Extracted data entries:
>>>
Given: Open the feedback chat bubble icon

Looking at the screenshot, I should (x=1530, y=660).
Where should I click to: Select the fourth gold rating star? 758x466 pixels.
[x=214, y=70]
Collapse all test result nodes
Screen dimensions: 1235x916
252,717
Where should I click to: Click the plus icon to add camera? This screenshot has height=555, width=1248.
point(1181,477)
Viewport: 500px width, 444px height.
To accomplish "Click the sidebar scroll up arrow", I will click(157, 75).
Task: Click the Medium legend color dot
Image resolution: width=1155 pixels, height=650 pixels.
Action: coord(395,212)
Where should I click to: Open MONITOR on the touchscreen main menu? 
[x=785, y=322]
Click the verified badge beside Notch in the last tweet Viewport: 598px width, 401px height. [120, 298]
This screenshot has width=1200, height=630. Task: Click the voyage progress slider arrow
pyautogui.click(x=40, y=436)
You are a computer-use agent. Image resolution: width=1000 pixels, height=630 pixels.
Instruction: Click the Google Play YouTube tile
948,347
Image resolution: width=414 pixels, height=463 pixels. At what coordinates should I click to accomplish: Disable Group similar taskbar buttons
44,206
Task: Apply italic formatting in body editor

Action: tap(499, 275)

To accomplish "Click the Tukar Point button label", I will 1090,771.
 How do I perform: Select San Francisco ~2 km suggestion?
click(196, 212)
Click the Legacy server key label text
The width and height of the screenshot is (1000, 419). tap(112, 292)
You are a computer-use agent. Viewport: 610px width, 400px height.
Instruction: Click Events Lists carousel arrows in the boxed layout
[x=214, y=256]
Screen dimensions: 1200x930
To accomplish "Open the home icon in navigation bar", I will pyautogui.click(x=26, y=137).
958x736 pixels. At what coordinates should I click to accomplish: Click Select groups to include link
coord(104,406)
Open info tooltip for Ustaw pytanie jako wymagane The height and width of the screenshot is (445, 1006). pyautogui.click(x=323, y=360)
<<<
■ WORK TO COMPLETE
Every record above belongs in the answer, reproduced exactly.

■ RESULT OF THIS EXERCISE
Given: Open the feedback chat bubble icon

Looking at the screenshot, I should (x=1530, y=660).
Where should I click to: Select the fourth gold rating star? 758x466 pixels.
[x=214, y=70]
Collapse all test result nodes
Screen dimensions: 1235x916
252,717
Where should I click to: Click the plus icon to add camera? This screenshot has height=555, width=1248.
point(1181,477)
Viewport: 500px width, 444px height.
To accomplish "Click the sidebar scroll up arrow", I will click(157, 75).
Task: Click the Medium legend color dot
Image resolution: width=1155 pixels, height=650 pixels.
Action: coord(395,212)
Where should I click to: Open MONITOR on the touchscreen main menu? 
[x=785, y=322]
Click the verified badge beside Notch in the last tweet Viewport: 598px width, 401px height. [120, 298]
This screenshot has width=1200, height=630. Task: Click the voyage progress slider arrow
pyautogui.click(x=40, y=436)
You are a computer-use agent. Image resolution: width=1000 pixels, height=630 pixels.
Instruction: Click the Google Play YouTube tile
948,347
Image resolution: width=414 pixels, height=463 pixels. At what coordinates should I click to accomplish: Disable Group similar taskbar buttons
44,206
Task: Apply italic formatting in body editor

Action: tap(499, 275)

To accomplish "Click the Tukar Point button label", I will 1090,771.
 How do I perform: Select San Francisco ~2 km suggestion?
click(196, 212)
Click the Legacy server key label text
The width and height of the screenshot is (1000, 419). tap(112, 292)
You are a computer-use agent. Viewport: 610px width, 400px height.
Instruction: Click Events Lists carousel arrows in the boxed layout
[x=214, y=256]
Screen dimensions: 1200x930
To accomplish "Open the home icon in navigation bar", I will pyautogui.click(x=26, y=137).
958x736 pixels. At what coordinates should I click to accomplish: Click Select groups to include link
coord(104,406)
Open info tooltip for Ustaw pytanie jako wymagane The height and width of the screenshot is (445, 1006). pyautogui.click(x=323, y=360)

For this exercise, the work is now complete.